The lines to reproduce from the material below are those from the one containing "Image resolution: width=765" through the one containing "Instruction: Click the", both included; write them out exactly and add nothing.

DATA EXCERPTS -
"""

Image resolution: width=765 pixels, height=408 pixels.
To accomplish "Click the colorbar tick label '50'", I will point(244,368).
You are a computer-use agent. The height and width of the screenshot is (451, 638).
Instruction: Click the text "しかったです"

"""
"""

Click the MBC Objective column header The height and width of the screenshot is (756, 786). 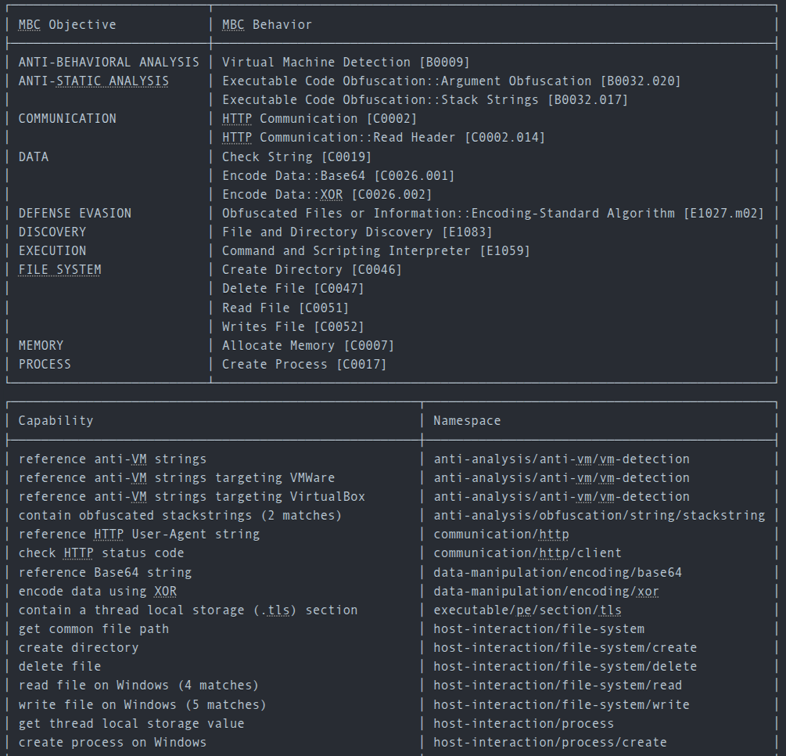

"""
"""

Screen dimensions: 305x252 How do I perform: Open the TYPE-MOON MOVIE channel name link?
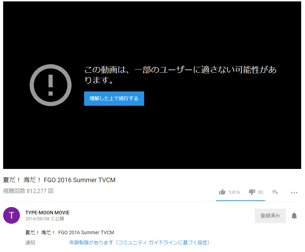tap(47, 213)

"""

RESULT OF THE EXERCISE -
Image resolution: width=765 pixels, height=408 pixels.
To accomplish "Click the colorbar tick label '50'", I will point(244,368).
You are a computer-use agent. The height and width of the screenshot is (451, 638).
Instruction: Click the text "しかったです"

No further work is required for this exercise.